19

How can I take ownership of std::string char data without copying and withoug keeping source std::string object? (I want to use moving semantics but between different types.)

I use the C++11 Clang compiler and Boost.

Basically I want to do something equivalent to this:

{
    std::string s(“Possibly very long user string”);
    const char* mine = s.c_str();

    // 'mine' will be passed along,
    pass(mine);

    //Made-up call
    s.release_data();

    // 's' should not release data, but it should properly destroy itself otherwise.
}

To clarify, I do need to get rid of std::string: further down the road. The code deals with both string and binary data and should handle it in the same format. And I do want the data from std::string, because that comes from another code layer that works with std::string.

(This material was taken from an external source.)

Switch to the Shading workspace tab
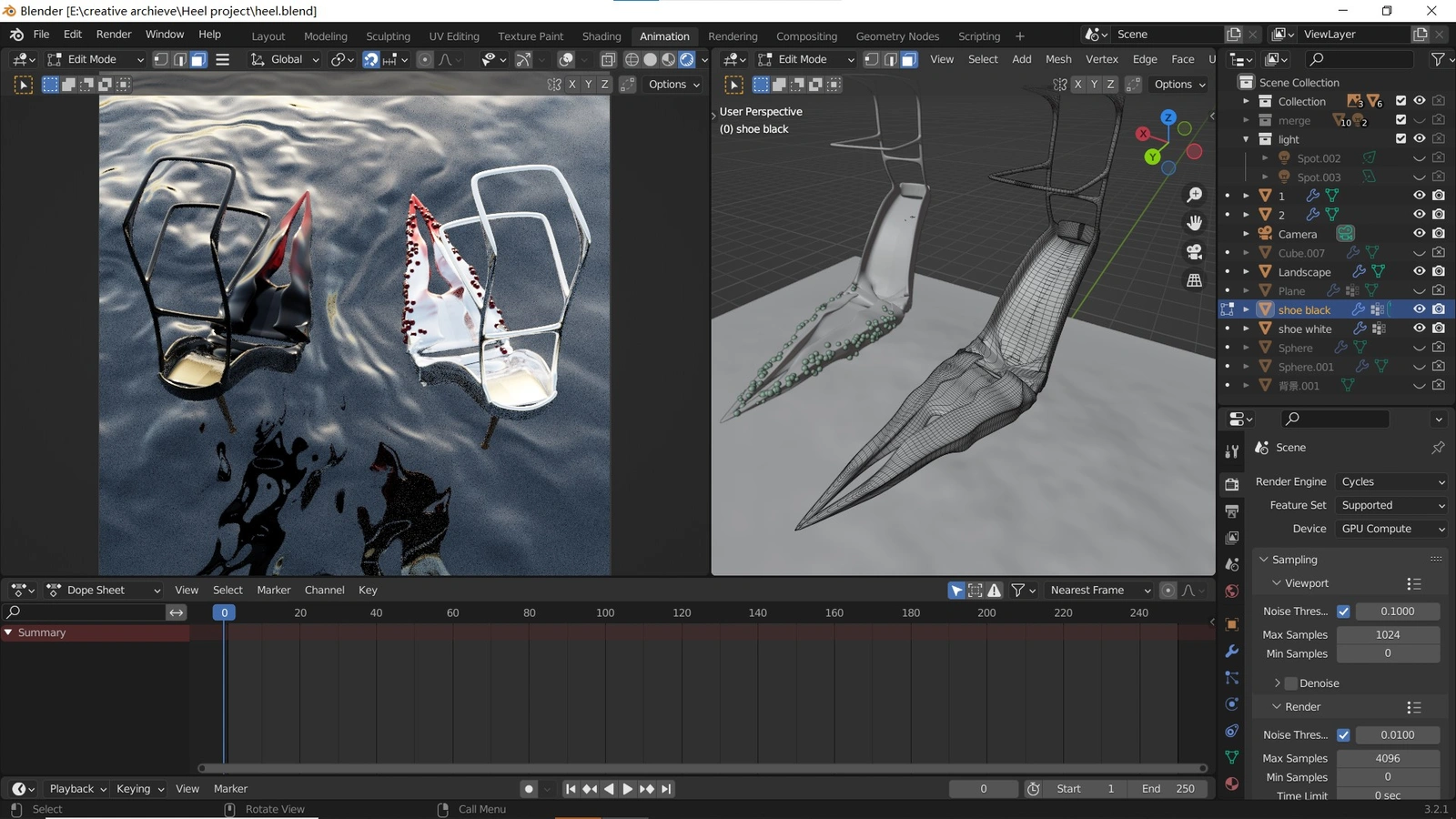 [x=602, y=36]
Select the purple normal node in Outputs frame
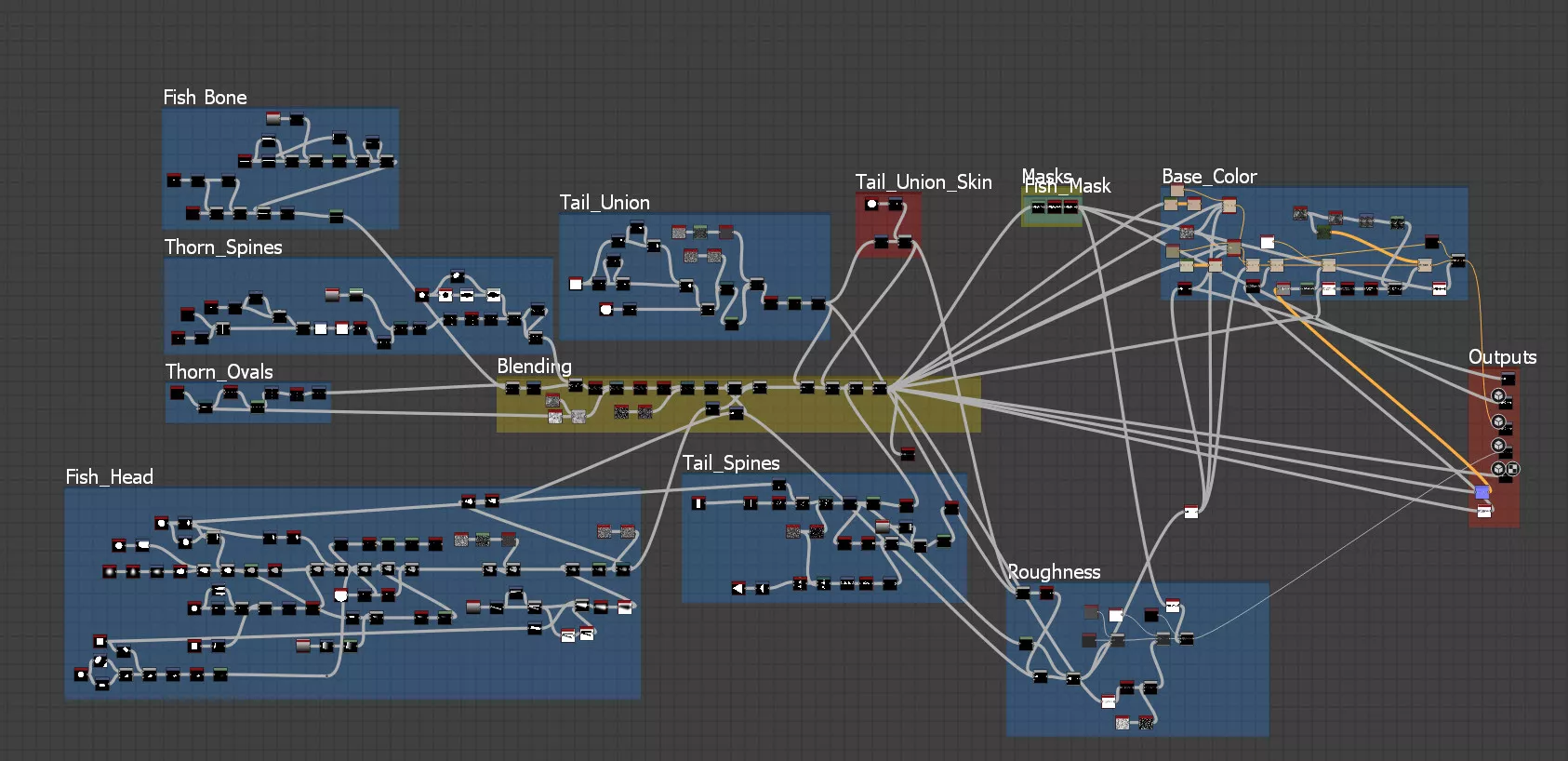This screenshot has height=761, width=1568. 1482,492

To give more perspective where I run into wanting to do so: for example I have an asynchronous socket wrapper that should be able to take both std::string and binary data from user for writing. Both "API" write versions (taking std::string or row binary data) internally resolve to the same (binary) write. I need to avoid any copying as the string may be long.

WriteId     write( std::unique_ptr< std::string > strToWrite )
{

    // Convert std::string data to contiguous byte storage
    // that will be further passed along to other
    // functions (also with the moving semantics).
    // strToWrite.c_str() would be a solution to my problem
    // if I could tell strToWrite to simply give up its
    // ownership. Is there a way?

    unique_ptr<std::vector<char> > dataToWrite= ??

    //
    scheduleWrite( dataToWrite );
}

void scheduledWrite( std::unique_ptr< std::vecor<char> > data)
{
    …
}

std::unique_ptr in this example to illustrate ownership transfer: any other approach with the same semantics is fine to me.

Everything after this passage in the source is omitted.